- Directed by: Robert Day
- Written by: Robert Day Bernie Giler
- Based on: Characters created by Edgar Rice Burroughs
- Produced by: Sy Weintraub
- Starring: Jock Mahoney Woody Strode Ricky Der Tsu Kobayashi
- Cinematography: Edward Scaife
- Edited by: Fred Burnley
- Music by: Joseph Horovitz
- Production company: Banner Productions
- Distributed by: Metro-Goldwyn-Mayer
- Release date: June 1963;
- Running time: 92 mins.
- Language: English
- Budget: $1.2 million
- Box office: $1,000,000 (US/ Canada)

= Tarzan's Three Challenges =

1963 film by Robert Day

Tarzan's Three Challenges is a 1963 British-American adventure film filmed in Metrocolor. The twenty-fifth film of the Tarzan film series that began with 1932's Tarzan the Ape Man, it is a follow-up to 1962's Tarzan Goes to India. The film was Jock Mahoney's second and final turn as the apeman, was produced by Sy Weintraub, written by Robert Day and Berne Giler, and directed by Robert Day. The film was released in June 1963, and was followed by Tarzan and the Valley of Gold in July 1966.

==Plot==
Tarzan, of Africa, is summoned to an unnamed Asian country to protect Kashi (Ricky Der), the youthful heir to the throne, from his evil uncle, Gishi Khan (Woody Strode). Arriving by parachute from a light airplane and armed with a Spanish bolo hunting knife, Tarzan dons monk's robes and travels by boat to a monastery.
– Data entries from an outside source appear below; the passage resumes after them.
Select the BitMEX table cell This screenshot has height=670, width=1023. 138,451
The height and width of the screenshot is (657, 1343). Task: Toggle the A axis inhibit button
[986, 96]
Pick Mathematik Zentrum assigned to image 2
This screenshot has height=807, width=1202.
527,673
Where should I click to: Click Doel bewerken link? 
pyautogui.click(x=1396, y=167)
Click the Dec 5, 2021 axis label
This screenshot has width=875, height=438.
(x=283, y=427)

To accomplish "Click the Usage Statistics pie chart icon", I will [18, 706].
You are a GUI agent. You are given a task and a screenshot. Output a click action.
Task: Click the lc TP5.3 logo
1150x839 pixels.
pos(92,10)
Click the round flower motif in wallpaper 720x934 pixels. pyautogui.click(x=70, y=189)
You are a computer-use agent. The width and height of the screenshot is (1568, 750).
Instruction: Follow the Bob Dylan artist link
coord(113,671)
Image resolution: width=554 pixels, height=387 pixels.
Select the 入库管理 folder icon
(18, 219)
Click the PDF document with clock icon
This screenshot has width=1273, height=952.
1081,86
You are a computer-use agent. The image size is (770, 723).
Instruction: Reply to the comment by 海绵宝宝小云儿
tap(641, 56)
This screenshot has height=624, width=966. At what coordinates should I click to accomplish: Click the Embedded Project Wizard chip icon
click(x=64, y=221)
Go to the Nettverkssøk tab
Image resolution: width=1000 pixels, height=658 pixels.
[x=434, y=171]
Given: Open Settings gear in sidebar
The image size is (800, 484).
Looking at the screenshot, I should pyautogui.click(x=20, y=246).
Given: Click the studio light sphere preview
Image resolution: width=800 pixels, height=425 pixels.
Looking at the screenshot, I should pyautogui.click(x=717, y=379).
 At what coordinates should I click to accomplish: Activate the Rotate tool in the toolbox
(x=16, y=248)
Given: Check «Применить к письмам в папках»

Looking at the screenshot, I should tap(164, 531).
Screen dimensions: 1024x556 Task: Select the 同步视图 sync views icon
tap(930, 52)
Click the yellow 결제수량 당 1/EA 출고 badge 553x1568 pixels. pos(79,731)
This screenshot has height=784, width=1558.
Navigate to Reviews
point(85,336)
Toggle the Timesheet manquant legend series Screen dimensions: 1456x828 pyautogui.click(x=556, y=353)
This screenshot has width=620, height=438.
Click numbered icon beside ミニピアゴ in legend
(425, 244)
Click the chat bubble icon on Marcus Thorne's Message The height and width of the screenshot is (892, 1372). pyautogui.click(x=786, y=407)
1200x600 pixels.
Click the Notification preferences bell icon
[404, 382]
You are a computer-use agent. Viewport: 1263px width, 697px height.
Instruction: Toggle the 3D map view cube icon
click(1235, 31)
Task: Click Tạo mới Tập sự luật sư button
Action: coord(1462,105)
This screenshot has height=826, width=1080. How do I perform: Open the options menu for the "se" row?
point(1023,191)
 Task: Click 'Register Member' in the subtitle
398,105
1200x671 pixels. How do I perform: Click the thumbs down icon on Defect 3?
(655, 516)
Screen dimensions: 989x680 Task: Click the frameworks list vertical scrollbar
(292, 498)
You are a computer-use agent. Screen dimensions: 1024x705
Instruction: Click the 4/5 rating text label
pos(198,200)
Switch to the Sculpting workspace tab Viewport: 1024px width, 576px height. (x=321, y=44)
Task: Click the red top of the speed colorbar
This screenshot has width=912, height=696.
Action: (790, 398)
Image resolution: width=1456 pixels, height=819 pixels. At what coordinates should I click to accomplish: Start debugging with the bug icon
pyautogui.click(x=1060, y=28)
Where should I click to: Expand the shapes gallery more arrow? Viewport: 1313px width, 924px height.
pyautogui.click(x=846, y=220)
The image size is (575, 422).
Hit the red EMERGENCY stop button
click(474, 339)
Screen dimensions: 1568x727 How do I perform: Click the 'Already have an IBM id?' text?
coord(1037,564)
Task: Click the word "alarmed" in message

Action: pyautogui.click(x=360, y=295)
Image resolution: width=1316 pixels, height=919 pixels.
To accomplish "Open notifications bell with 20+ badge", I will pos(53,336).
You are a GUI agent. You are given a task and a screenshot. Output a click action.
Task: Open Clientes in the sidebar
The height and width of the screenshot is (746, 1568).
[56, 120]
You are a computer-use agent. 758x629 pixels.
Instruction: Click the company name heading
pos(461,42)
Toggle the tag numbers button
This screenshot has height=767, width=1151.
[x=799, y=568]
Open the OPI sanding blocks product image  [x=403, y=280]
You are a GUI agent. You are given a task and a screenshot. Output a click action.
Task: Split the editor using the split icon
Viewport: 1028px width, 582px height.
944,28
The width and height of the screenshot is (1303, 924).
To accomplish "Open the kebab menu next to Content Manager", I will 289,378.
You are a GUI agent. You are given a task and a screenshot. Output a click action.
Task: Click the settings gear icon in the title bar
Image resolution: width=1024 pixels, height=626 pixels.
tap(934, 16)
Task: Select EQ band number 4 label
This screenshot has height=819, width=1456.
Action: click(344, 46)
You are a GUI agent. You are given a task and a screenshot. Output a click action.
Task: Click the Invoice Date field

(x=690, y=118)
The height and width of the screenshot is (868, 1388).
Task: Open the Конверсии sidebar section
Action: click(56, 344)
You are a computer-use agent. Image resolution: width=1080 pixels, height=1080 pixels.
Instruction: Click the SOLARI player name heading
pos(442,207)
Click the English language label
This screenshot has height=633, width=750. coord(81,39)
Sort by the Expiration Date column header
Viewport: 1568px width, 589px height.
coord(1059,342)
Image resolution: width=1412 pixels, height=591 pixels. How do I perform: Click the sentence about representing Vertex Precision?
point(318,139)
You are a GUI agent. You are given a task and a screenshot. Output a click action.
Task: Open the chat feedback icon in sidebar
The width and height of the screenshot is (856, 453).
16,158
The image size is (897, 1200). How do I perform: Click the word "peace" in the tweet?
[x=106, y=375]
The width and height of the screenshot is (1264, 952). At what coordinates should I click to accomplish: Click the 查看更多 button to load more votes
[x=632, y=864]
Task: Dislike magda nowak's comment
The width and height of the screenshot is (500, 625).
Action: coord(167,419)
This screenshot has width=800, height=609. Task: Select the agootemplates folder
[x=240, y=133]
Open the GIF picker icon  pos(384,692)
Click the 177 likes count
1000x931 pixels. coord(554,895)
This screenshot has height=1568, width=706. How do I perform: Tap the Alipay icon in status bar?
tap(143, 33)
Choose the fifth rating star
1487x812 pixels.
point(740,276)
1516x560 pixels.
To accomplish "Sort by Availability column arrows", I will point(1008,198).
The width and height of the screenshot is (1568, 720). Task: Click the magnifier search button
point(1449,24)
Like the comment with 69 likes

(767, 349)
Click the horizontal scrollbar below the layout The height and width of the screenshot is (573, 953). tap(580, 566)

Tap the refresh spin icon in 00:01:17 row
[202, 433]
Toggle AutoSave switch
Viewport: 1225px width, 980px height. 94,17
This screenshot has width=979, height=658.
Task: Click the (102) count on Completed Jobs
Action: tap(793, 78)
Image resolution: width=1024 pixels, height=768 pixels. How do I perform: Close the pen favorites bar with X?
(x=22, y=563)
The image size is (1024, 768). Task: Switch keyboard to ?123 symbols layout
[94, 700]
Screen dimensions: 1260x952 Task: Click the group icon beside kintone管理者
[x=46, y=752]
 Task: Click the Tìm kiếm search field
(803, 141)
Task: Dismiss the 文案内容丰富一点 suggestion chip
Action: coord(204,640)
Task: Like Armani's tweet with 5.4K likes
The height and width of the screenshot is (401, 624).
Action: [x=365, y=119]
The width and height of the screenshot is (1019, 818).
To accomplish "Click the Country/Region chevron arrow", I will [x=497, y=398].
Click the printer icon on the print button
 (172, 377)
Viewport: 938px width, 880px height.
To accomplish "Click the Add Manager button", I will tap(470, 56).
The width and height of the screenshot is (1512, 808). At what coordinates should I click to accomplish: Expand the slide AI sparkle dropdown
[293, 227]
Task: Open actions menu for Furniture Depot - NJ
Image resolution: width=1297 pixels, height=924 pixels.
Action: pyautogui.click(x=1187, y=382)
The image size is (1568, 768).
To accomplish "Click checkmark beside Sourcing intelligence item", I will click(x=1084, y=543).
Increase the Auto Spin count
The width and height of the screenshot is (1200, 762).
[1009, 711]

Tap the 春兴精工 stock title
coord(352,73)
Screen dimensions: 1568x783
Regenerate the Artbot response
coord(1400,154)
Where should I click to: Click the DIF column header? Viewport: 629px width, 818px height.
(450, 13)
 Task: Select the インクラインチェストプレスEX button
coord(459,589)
The first set of three challenges are for Tarzan to prove he is worthy to be accepted into Kashi's service. First is an archery contest to test his skill. Then Tarzan stands between two tall posts, grasps handles which are attached to two ropes which run over the top of each post and are attached to buffalo. When the buffalo are driven apart, Tarzan is lifted into the air and stretched to test his strength. He passes the test by not letting go of either handle. Third, he is asked to answer a question designed to test his wisdom.

The second set of three challenges are for the young new leader, Kashi. First he must choose the correct diamond out of three. Second he must choose an empty goblet out of three. Last, he must choose one urn of ashes of the deceased previous leader out of five. After passing all three tests, Khan then comes forward and demands that Kashi take the fourth test of three challenges of life or death combat events called "The Challenge Of Might" which haven't been invoked in a thousand years. The boy chooses Tarzan as his defender, which Tarzan accepts.

Tarzan and Khan battle each other in two of the challenge events of the fourth test which concludes with the third and final challenge event with each man fighting with swords on a wide mesh net suspended above large vats of boiling oil in which Khan dies by falling through the net into one of the boiling vats.

==Cast==
- Jock Mahoney as Tarzan
- Woody Strode as Khan / Dying Leader
- Tsu Kobayashi as Cho San, Prince's Nursemaid
- Earl Cameron as Mang
- Jimmy Jamal
- Salah Jamal as Hani
- Anthony Chinn as Tor
- Robert Hu as Nari
- Christopher Carlos as Sechung
- Ricky Der as Kashi

==Production notes==
The film was filmed near Bangkok, Thailand and in the jungle near the Chiang Mai Province.

Midway through the film, Mahoney contracted dysentery, dengue fever and finally pneumonia. His weight plummeted from 220 lb to 175 lb. Some critics, noting how thin and weary he appeared in some action scenes, said it undermined the film’s credibility. English Stuntman Ray Austin made the 120 ft dive for Mahoney at Begor Bridge. Forty-four years and four months old when the film was released, Jock Mahoney became the oldest actor to portray the apeman, a record that still stands.

==Critical reception==
A review of the film in Variety reported that "producer Sy Weintraub and his creative unit have gradually converted [Tarzan] from the simple ape man to a globetrotting troubleshooter, a kind of one-man Peace Corps in loin cloth," and "in thus broadening the scope, they have stripped the character of much of its distinguishing identity." Writing in DVD Talk, John Sinnott noted that "the settings are a bit bland at times (much to the time they're just walking through brush) but the temples and people are authentic," that Mahoney is "a very good Tarzan, but he doesn't really look the part," and that the film "features a more cerebral and thoughtful Tarzan."